Text excerpt:
--- START ---
On Mission initiative addresses needs of the area's elderly

Saturday, May 05, 2018 - Updated: 11:59 pm

By Theresa Sullivan Correspondent

Mary Dressman lived in her Mount Lebanon home for more than a half-century, raising eight children after her husband passed away. Life changed when she moved into a senior living community, but she embraced it as a new opportunity.

“I love it,” said Dressman, 94, of her place at Vincentian Marian Manor in Green Tree. “I can go to Mass and Stations of the Cross. I hadn’t been able to do that before because I couldn’t drive myself.”

Caring for the growing number of elderly parishioners and priests is a top priority of Bishop David Zubik. The On Mission for The Church Alive! initiative is intended to address their physical, spiritual and social needs, whether they are in their own home or a health care facility.

Vincentian Collaborative System, the largest Catholic senior community in Allegheny County, offers a continuum of care from independent living and personal care to short-term rehabilitation and skilled nursing. Mass is celebrated daily, and the Sisters of Charity of Nazareth and the Sisters of the Holy Spirit pray with the faithful.
--- END ---
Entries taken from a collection
--- START ---
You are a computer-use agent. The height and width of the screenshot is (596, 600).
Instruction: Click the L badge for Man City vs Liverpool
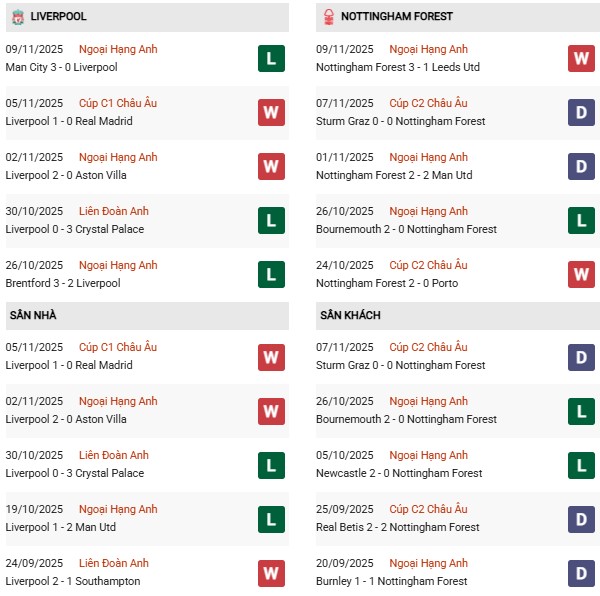pos(271,59)
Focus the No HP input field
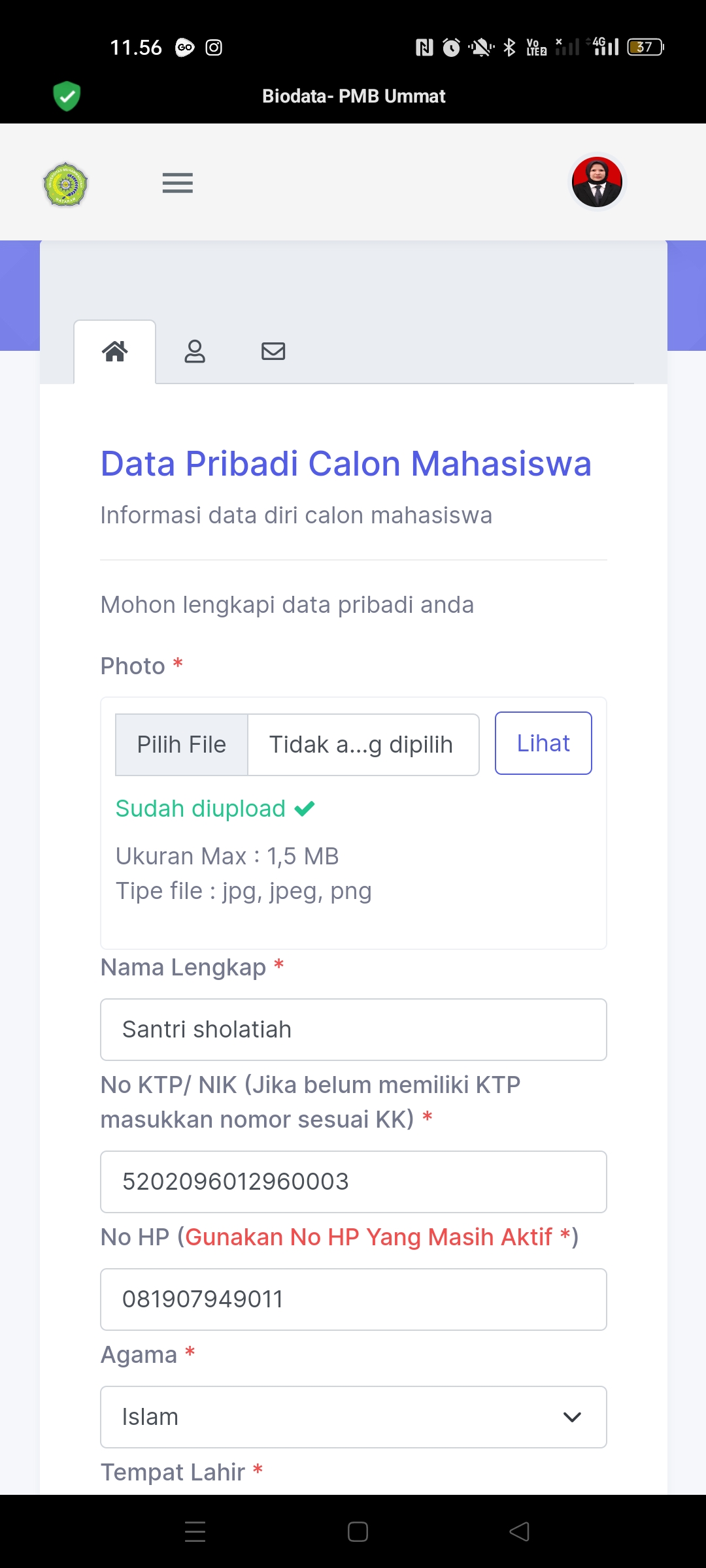 click(x=353, y=1299)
--- END ---
Exercise set:
(A) Echo the article on care for the elderly word for word, from "On Mission initiative" up to and including "a new opportunity.".
(B) Carry on the article about caring for the area's elderly from the point where it stops.

Your written answers:
(A)
On Mission initiative addresses needs of the area's elderly

Saturday, May 05, 2018 - Updated: 11:59 pm

By Theresa Sullivan Correspondent

Mary Dressman lived in her Mount Lebanon home for more than a half-century, raising eight children after her husband passed away. Life changed when she moved into a senior living community, but she embraced it as a new opportunity.

(B)
“Our residents don’t feel like they’re in a home, they feel like they are home,” said Nick Vizzoca, president and CEO of Vincentian.

“The staff and volunteers are wonderful,” said Marian Manor resident Renada Duncombe, 90. “God’s presence is here.”

Added Dom King, 83, who was rehabbing, “It’s a blessing to be here. I can’t thank everyone enough.”

Holy Spirit Sister Mary Richard Mehelich, 94, sees people with serious health problems accept their suffering while trying to stay busy.

“There’s activity going on all the time,” she said. “So much of what happens here represents the Lord.”

Many Catholics live in health facilities that have no affiliation with the Catholic Church. On Mission will ensure they are ministered to as well.

Spiritual care and comfort already are provided to residents, patients and their families at 140 nursing homes and 41 hospitals across the diocese. Priest chaplains offer the sacraments of baptism, holy Communion, confession and anointing of the sick, as well as prayers, spiritual reading and conversation. The parish chaplains assigned as part of On Mission will build on this ministry.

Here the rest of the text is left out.